About This Role

Biogen is accelerating gene therapies that may one day help transform the way we treat neurological diseases. The Principal Scientist, Gene Therapy Drug Product Development will drive process development and technology development as a technical subject-matter expert. You will provide technical leadership within the Gene Therapy Drug Product Department, and across the organization to help establish platforms for gene therapy formulations and fill-finish processes.

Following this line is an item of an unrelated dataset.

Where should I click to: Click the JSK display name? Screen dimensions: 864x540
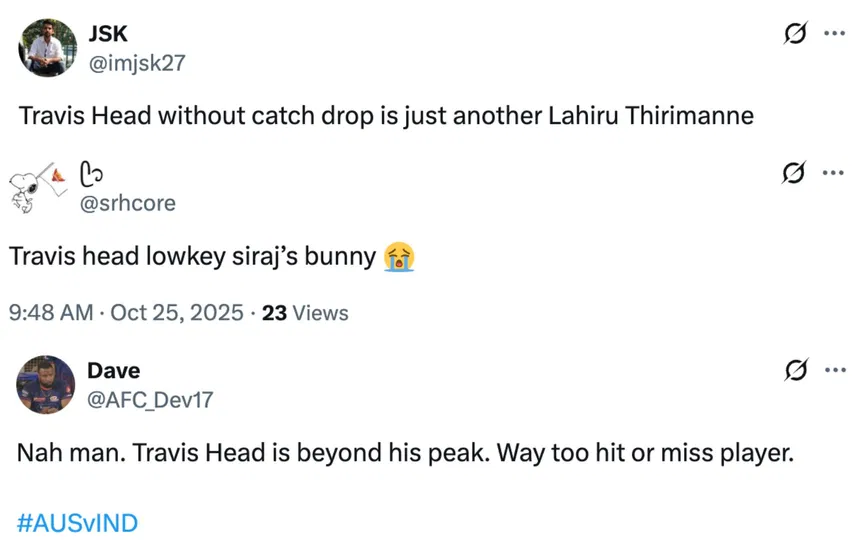click(108, 34)
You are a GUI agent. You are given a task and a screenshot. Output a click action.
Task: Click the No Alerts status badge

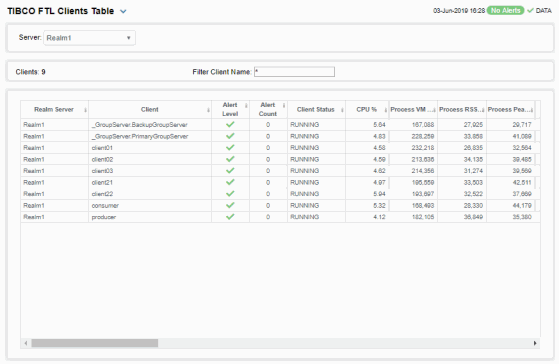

This includes supporting development, tech transfer and process characterization of AAV portfolio assets moving through development.

What You’ll Do

• Lead the design and technical development of gene therapy drug products at any stage of development (preclinical through commercial), support process implementation to manufacturing sites, and author drug product sections to regulatory filings
• Drive technology development and continuous improvement initiatives that anticipate emerging needs in formulations, fill-finish processes, or drug delivery of gene therapies
• Develop manufacturing processes for gene therapy products with an end-to-end view of process control strategy, inclusive of drug substance, drug product and therapeutic delivery
• Lead externally through conferences, publications, and / or consortia engagement

Who You Are

You build and leverage internal and external networks to drive new capabilities in alignment with business needs, and drive continuous improvement of best practice approaches to drug product development. You have a demonstrated ability to drive novel results, and lead innovation and change.

Education

• Degree in a relevant analytical / scientific / or technical discipline with a Bachelor’s degree and minimum of 12 years relevant experience, or a Master’s degree and minimum of 10 years relevant experience, or a Ph.D. and minimum of 8 years relevant experience

Preferred Skills

• Experience developing and commercializating late-stage drug products
• Experience working with external manufacturing partners

Required Skills

• Phase-appropriate formulation and process development know-how for large molecule biotherapeutics, vaccine and / or viral drug products
• Thorough understanding of aseptic fill-finish unit operations; mixing and formulation, sterile filtration, filling, and lyophilization
• Experience in the development, scale-up, technology transfer, and optimization of aseptic drug product manufacturing processes
• Experience in late-stage pharmaceutical development activities such as process risk assessments, process characterization, and setting process control strategies
• Experience with clinical and commercial regulatory filings, and responding to agency queries
• Use of statistical tools in characterizing and optimizing manufacturing processes
• Track record of external engagement (publications, presentations, industry consortia involvement, etc)
• Ability to collaborate and provide leadership in a global cross-functional environment

• Ability to travel domestically and internationally (<10% of time) is required

Why Biogen?

Our mission to find therapies for neurological and rare diseases is a unique focus within our industry and this shared purpose is what connects us as a team. We work together to overcome obstacles and to follow the science. We are resilient as we strive to make an impact on our patients’ lives and on changing the course of medicine. Together, we pioneer. Together, we thrive.